**SELECTED TEXT**
-.-.-

Most of today, and this whole week for that matter, I have been gripped by fear and sadness. At times I feel like a prisoner in my own mind. At work I have just kind of been taking up space this week. I know this will ring true to all of the teachers out there - man, is it hard to teach when your thoughts and emotions are a million miles away!

All of the feelings that have been ruminating in the background for these last few months have finally come to a head. And really, it's been years, not months. After two awful, anxiety-inducing weekends in a row, I just can't ignore my situation any more. The codie in me wants to think that I'm just overreacting, that natural tendency to downplay again at work. After all, he had just gone to play golf on Sunday and he didn't go out this weekend. But being pretty drunk at home alone to me was pretty unacceptable. I talked to my friends about this, and they all seemed to agree. I looked at this bank account later that night, and he had spent $26 at the liquor store that day. $26!! I just recoil when I hear his drunk voice. He's that fake sort of happy that I hate, that like temporary giddy that you know can change in a heartbeat. My dad's like that too. I don't call him in the evenings because that is what he usually sounds like. So I had this instant, almost physical reaction! My armpits start sweating. Heart rate increases. And I become distant, so distant. I'm just going through the motions you know? But my mind is a million miles away. I want to keep him talking a bit though, so that I can "investigate" as to just how drunk he is. He's on to me though. I say, "well, you kinda drunk babe." He responds, "I'm eating." ??!! What the heck does that mean?? Then he says, "well I had a couple of beers." Hmm....I do enjoy some beer myself and I haven't spent $26 at the liquor store unless it's New Years Eve!!! Anyway, my spirits just plummeted. Again. I don't know if it was the straw that broke the camel's back or what, but I can't seem to ignore all of this anymore.

-.-.-

**SOURCE EXCERPT**
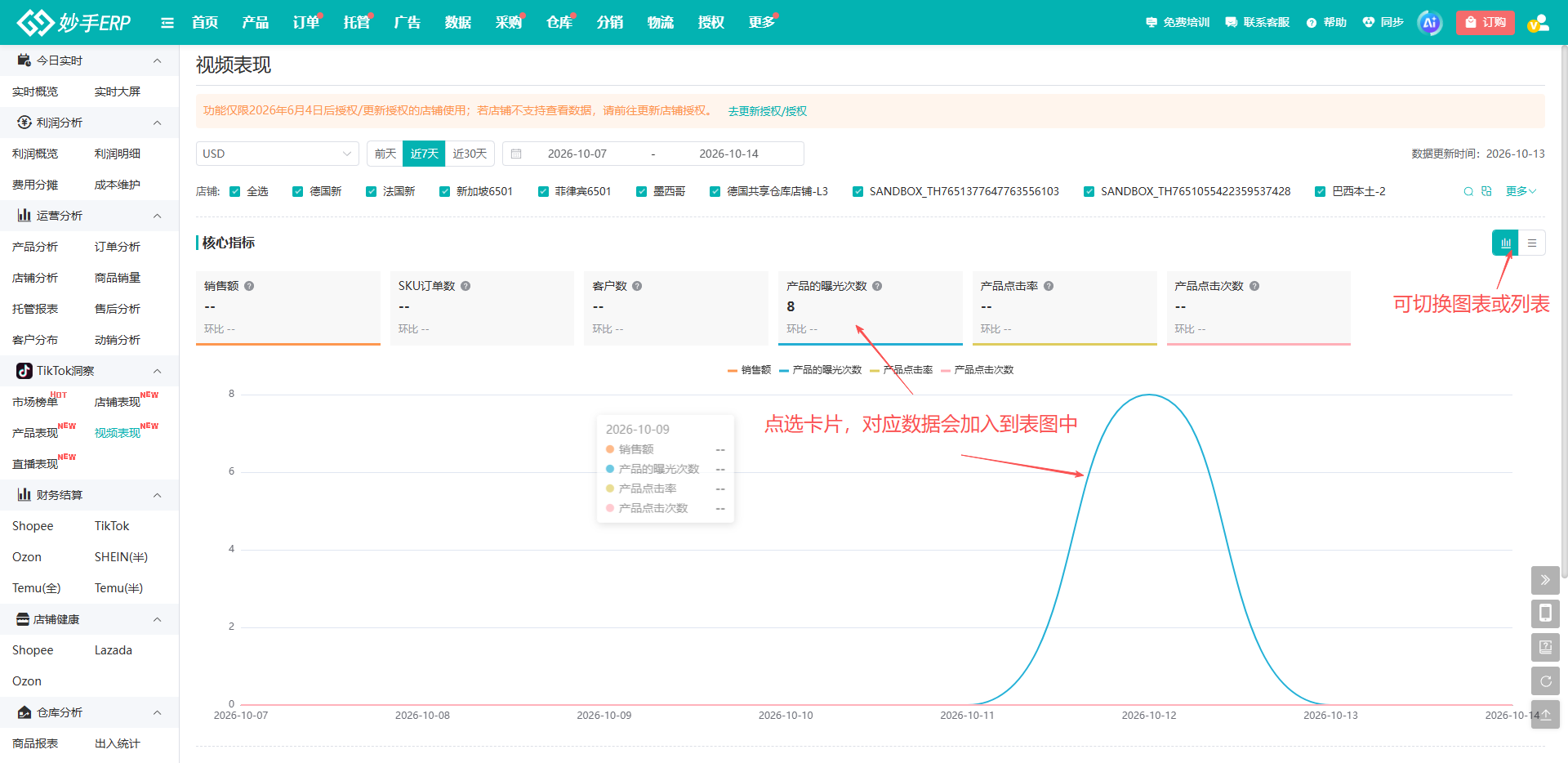Screen dimensions: 1568x763
Task: Expand the 更多 stores list
Action: [1521, 191]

-.-.-

**EXERCISE TASK 1**
In the post about a partner's drinking, how much had he spent at the liquor store that day?
**EXERCISE TASK 2**
Pick up the post about a partner's drinking after its final sentence and write one more paragraph.

**WRITTEN RESPONSE 1**
$26.

**WRITTEN RESPONSE 2**
He has picked up on this. He has sensed how distant I am and how gloomy, and now he is just trying to dote on me. It's making it much harder for me, as he intended. First he goes out of his way to tell me he has cut down his tobacco consumption and brough his Commit lozenges to work. Then he called the credit company right away like I asked him to. He is checking up with me via text much more often, seeming much more interested than usual. He chose today of all days to schedule a series of counselor appointments, 11 actually. He sends me a text about how he misses the dog, wishes he could cook dinner for me... Ahhhh!!!!! I did tell him this morning that I was having a hard time and that we needed to talk this weekend. I tried to be straightforward and just said that I was having a rough time, that it had been a tough few months, and I was doing a lot of thinking. I thought it was interesting that he almost instantly said, "Well, does this mean I'm not coming to Texas??" I mean, how did he jump to that already. This trip is one of the immediate concerns. He finally has over two weeks off of work and is supposed to come here in two weeks. I've definitely decided that I'm not going to have him come here and then blindside him or anything, but I am still unsure if I am supposed to call the entire thing off or what. That is what I am sorting through. If he does not come down, then I instantly have to come clean with my family that Mem. Day weekend. But like some of you said, I should be doing that already. I haven't figured out how to go about doing that yet, since I'm still working it out for myself. Again, back to the little codie in me. I am always looking for a way to minimize the pain and anguish of the situation, like, well, I can eventually end things but I should probably at least spend some time with him in June so that he's not that much more upset, alone, and disappointed.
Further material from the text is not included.